Isolated Polar Amino Acid Residues Modulate Lipid Binding in the Large Hydrophobic Cavity of CD1d.

The CD1d protein is a nonpolymorphic MHC class I-like protein that controls the activation of natural killer T (NKT) cells through the presentation of self- and foreign-lipid ligands, glycolipids, or phospholipids, leading to the secretion of various cytokines. The CD1d contains a large hydrophobic lipid binding pocket: the A' pocket of CD1d, which recognizes hydrophobic moieties of the ligands, such as long fatty acyl chains. Although lipid-protein interactions typically rely on hydrophobic interactions between lipid chains and the hydrophobic sites of proteins, we showed that the small polar regions located deep inside the hydrophobic A' pocket could be used for the modulation of the lipid binding.
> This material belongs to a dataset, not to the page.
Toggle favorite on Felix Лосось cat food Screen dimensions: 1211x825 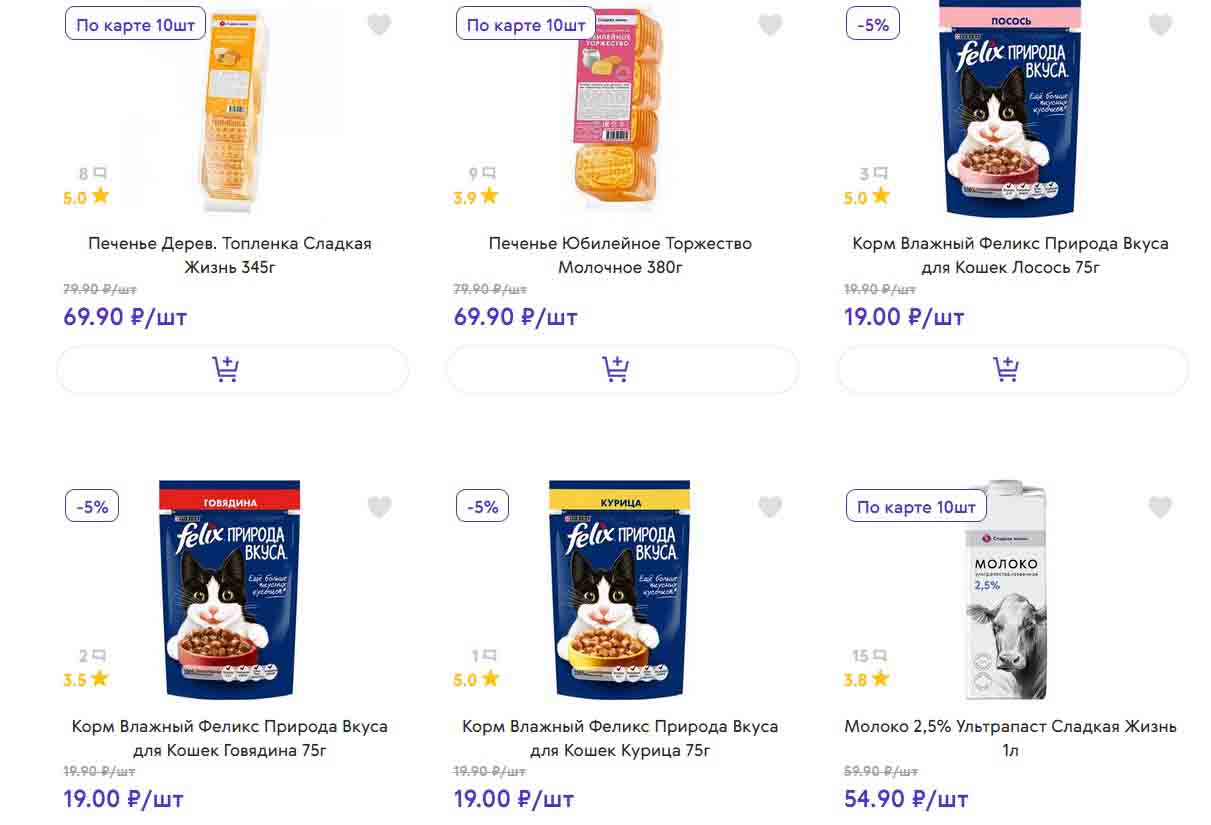click(1160, 25)
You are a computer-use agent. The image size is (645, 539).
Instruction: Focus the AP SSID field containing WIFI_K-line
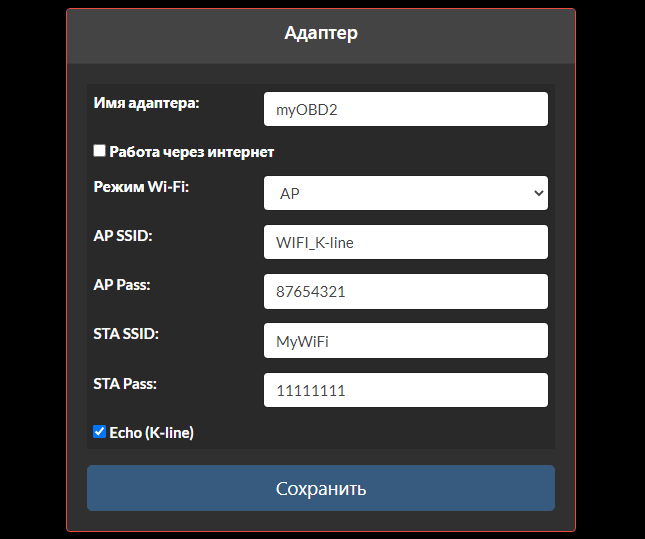[x=405, y=242]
A series of the ligands, α-galactosyl ceramide (α-GalCer) derivatives containing polar groups in the acyl chain, was synthesized, and the structure-activity relationship studies demonstrated that simple modification from a methylene to an amide group in the long fatty acyl chain, when introduced at optimal positions, enhanced the CD1d recognition of the glycolipid ligands. Formation of hydrogen bonds between the amide group and the polar residues was supported by molecular dynamics (MD) simulations and WaterMap calculations. The computational studies suggest that localized hydrating water molecules may play an important role in the ligand recognition. Here, the results showed that confined polar residues in the large hydrophobic lipid binding pockets of the proteins could be potential targets to modulate the affinity for its ligands.